18. SEVERABILITY: If any provision or any part of any provision of this Agreement, or the application of any provision or any portion to any person or circumstance, shall be held invalid or unenforceable, the remaining portion of such provision and remaining provisions of this Agreement shall not be affected.
19. MODIFICATIONS: This agreement may be changed, modified or amended only in a written modification that is duly executed by authorized representatives of both parties.
20. OWNERSHIP & CONFIDENTIALITY: TFG agrees that terms and conditions under this Agreement and its contractual relationship with Client are considered confidential information, which includes technical and business information, including the terms of this Agreement. TFG shall not and will take all reasonable actions to ensure TFG’s agents do not use any such confidential information for any purpose other than the provision of the services under this Agreement. TFG shall not disclose any confidential information to any third party without the prior written consent of Client, except as may be required under state or federal law. In the event applicable law requires TFG to disclose confidential information, TFG shall immediately notify Client of the request for disclosure, and to the extent permissible by law, the Client may respond to such request.
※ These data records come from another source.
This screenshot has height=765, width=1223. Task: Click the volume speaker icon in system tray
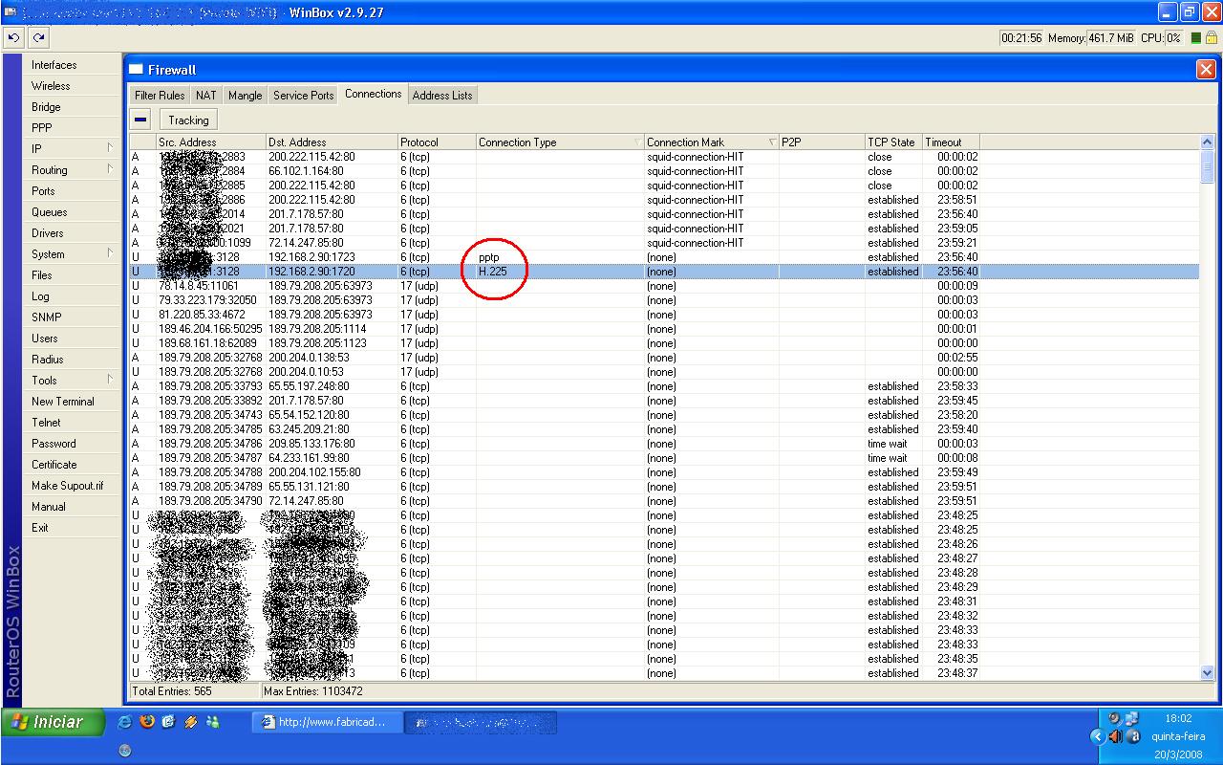(x=1115, y=736)
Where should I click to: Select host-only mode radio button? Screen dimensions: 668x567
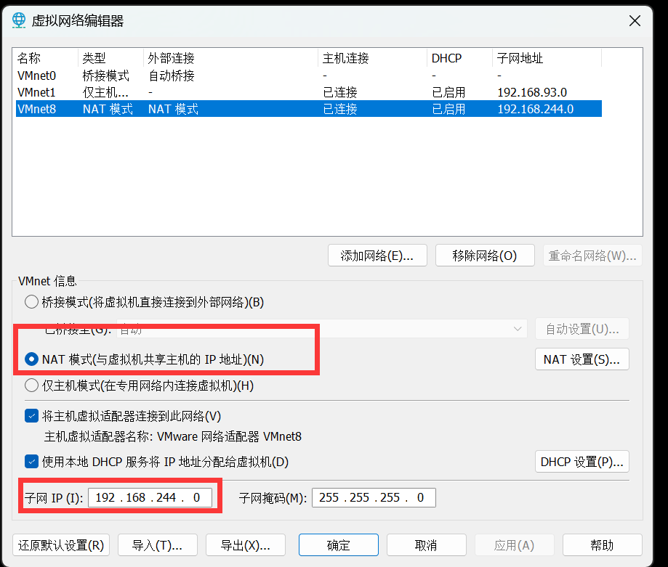31,386
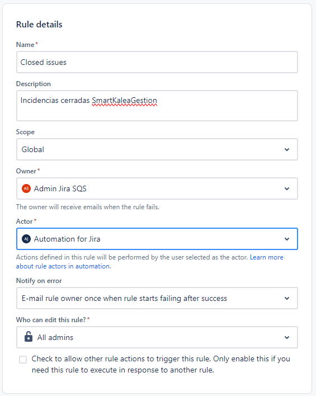Select the Global scope combo box
The image size is (316, 396).
[157, 149]
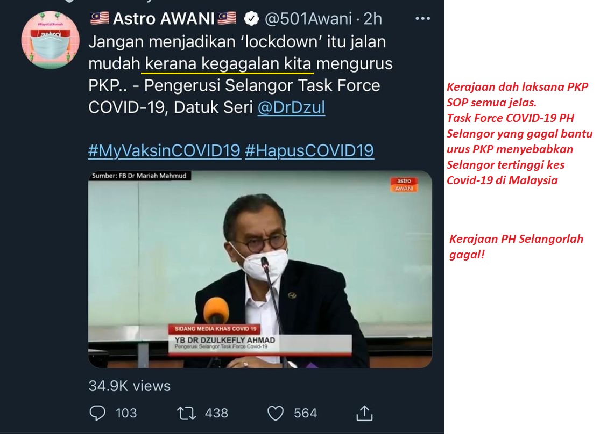Click the 564 likes count

coord(305,413)
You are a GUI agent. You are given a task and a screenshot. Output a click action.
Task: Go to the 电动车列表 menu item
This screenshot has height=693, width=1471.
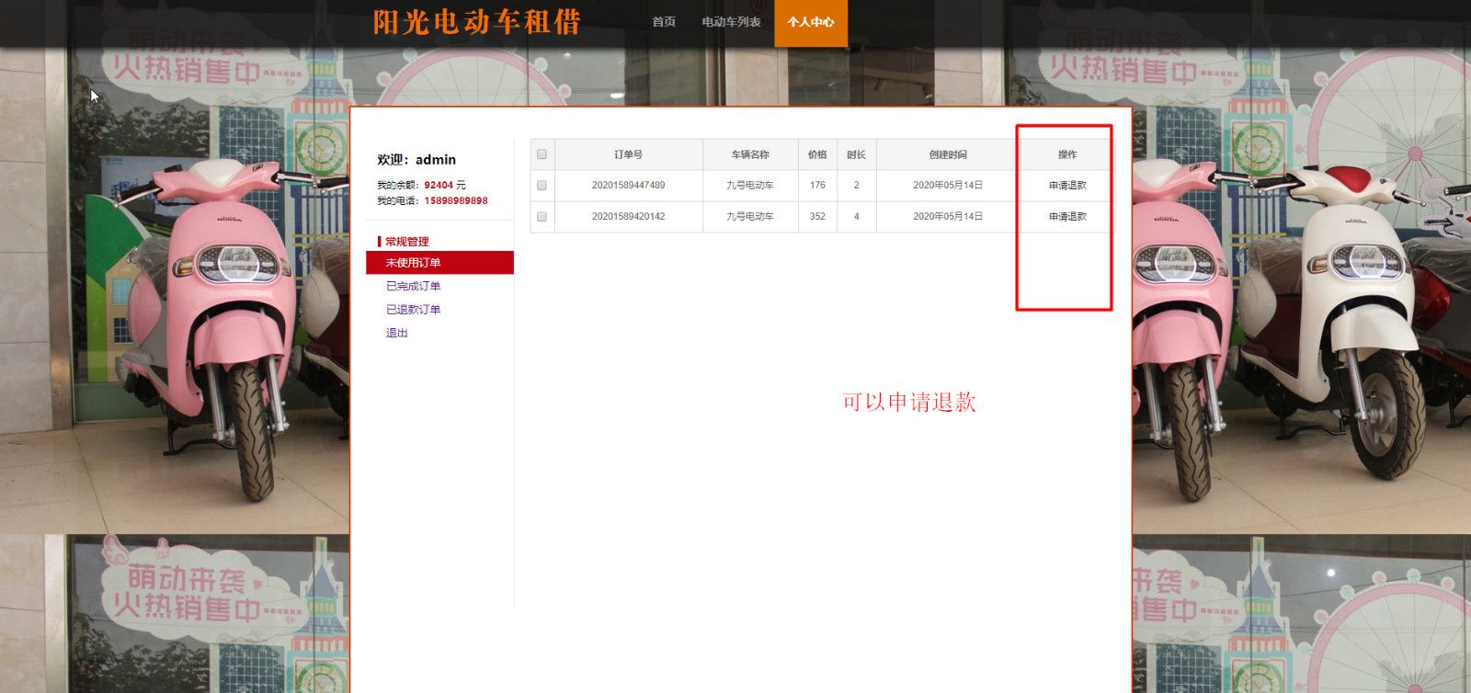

20.1 Use of Marks. You grant TFG the right to use your name, logo, and a description of your use case to refer to you on TFG's website, earnings release and calls, marketing or promotional materials, subject to your standard trademark usage guidelines that you provide to us from time-to-time.
21. AUTHORITY: The person signing the Contract certifies that (s)he is lawfully authorized to purchase services on behalf of your company.
22. ENTIRE AGREEMENT: This Agreement constitutes the entire agreement of the Parties. All previous representations are merged and integrated into this Agreement. This Agreement may be executed in any number of counterparts all of which constitute a single original Agreement.
IN WITNESS WHEREOF, the parties have executed this Marketing Agreement on the date first set forth in this agreement.